» **Exercise text**
══════════
Where life's an open book
Updated: 2011-09-06 07:58
By Li Xinzhu (China Daily)
Left: A brief introduction of a "human book" at the August session of Living Library, used to attract "readers". Right: "Human book", Wang Leijun, shares his story with other participants. [Photos by Yong Kai / China Daily]
The non-profit project, Living Library, presents humans as 'books' to inspire, overcome prejudices and break barriers between people. Li Xinzhu reports.
On a rain-drenched afternoon in late August, Wang Leijun is telling his life story in a canteen of a residential block in Shanghai's Minhang district.
Wang, a 29-year-old freelance documentary director and volunteer worker from Henan province, is one of six participants of Living Library, a project aimed at dispelling prejudice by opening up "human books" - like Wang - to "readers".
Wang was born in an isolated and p
oor village of Henan province. Aged 19, his parents tried to force him to marry a neighborhood girl, so he ran away.
He then took on odd jobs such as dishwasher and bar tender, before ending up as a volunteer helping HIV/AIDS patients at a Hong Kong-based charity organization in Shanghai.
"I help sex workers," he tells a group of six women in their early 20s, around his table.
══════════
» **Your assignment**
Please list every person named by full name in the article about the Living Library project.

» **Recorded information**
══════════
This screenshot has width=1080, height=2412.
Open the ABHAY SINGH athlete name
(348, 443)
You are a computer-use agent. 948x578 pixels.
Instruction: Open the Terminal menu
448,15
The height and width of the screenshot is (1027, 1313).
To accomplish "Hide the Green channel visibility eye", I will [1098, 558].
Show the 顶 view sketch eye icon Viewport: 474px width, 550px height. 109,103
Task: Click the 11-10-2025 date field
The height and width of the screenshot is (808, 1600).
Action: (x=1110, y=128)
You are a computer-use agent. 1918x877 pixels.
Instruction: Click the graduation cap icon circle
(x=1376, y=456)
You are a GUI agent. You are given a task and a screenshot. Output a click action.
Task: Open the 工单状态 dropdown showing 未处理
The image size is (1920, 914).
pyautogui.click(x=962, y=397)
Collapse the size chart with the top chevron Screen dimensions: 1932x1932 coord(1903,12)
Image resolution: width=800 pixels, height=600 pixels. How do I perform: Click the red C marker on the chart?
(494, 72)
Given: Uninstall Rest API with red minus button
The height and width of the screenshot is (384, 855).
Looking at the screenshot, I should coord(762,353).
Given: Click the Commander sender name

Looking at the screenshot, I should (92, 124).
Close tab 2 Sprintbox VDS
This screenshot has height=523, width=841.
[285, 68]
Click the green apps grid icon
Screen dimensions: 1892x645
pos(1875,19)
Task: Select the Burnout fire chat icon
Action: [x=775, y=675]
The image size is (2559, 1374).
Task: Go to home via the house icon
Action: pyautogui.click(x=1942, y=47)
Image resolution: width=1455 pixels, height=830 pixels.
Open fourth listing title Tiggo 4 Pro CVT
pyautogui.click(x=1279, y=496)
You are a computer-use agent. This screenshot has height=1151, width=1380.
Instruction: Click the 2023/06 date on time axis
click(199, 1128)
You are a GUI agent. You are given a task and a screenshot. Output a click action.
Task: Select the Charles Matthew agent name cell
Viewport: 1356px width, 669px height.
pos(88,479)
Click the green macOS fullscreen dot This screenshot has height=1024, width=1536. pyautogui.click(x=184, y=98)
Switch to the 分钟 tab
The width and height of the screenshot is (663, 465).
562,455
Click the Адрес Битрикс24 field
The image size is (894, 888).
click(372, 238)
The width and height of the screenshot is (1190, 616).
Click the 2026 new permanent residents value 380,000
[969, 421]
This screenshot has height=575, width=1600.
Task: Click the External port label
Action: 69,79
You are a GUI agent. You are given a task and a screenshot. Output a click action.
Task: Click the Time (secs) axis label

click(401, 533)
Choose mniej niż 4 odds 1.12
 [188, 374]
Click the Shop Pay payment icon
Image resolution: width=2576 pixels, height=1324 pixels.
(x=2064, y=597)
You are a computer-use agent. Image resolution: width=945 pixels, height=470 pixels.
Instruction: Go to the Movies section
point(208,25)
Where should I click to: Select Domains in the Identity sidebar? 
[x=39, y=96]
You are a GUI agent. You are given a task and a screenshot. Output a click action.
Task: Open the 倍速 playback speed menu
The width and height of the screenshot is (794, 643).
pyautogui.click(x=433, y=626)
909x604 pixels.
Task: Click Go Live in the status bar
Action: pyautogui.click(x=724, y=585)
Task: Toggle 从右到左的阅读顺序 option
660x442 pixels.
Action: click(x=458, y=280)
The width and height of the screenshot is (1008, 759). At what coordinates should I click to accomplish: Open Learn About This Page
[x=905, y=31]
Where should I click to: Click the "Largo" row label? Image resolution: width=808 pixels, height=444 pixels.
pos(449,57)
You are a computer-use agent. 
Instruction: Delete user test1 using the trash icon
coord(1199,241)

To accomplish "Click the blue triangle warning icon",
══════════
» **Solution to the problem**
Li Xinzhu, Wang Leijun, Yong Kai